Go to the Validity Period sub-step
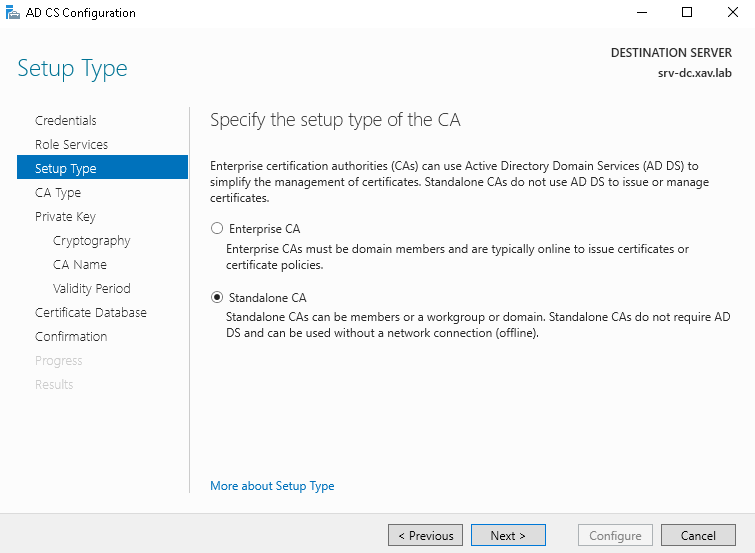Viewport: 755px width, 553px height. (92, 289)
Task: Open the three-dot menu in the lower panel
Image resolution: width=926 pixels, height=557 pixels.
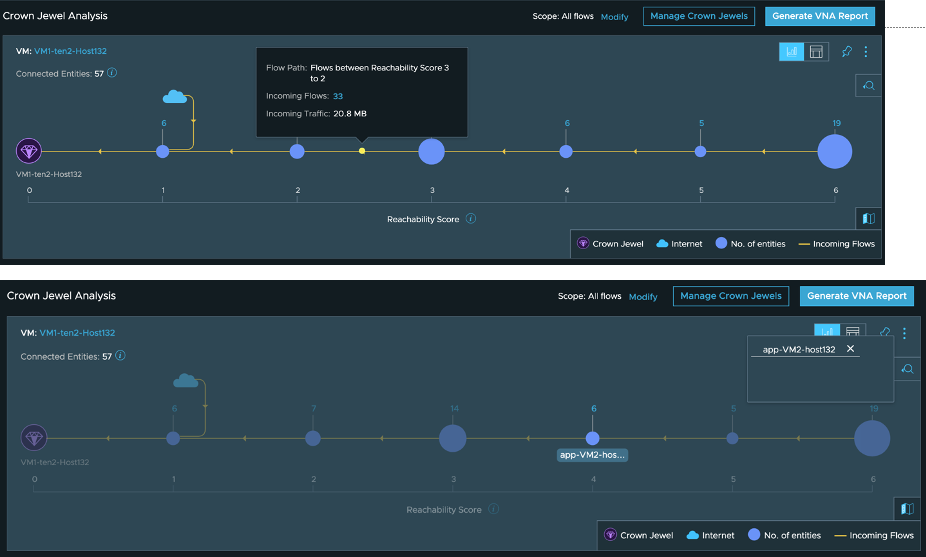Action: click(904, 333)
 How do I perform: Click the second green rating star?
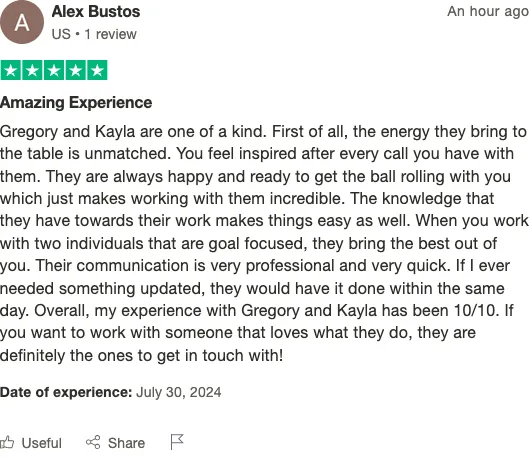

*-*-*

*Exercise directions*
The required output is the listing above reproduced exactly, pictures removed.

*Reply to the exercise*
Go to the Validity Period sub-step
Viewport: 755px width, 553px height. (92, 289)
Task: Open the three-dot menu in the lower panel
Image resolution: width=926 pixels, height=557 pixels.
Action: click(904, 333)
 How do I perform: Click the second green rating star?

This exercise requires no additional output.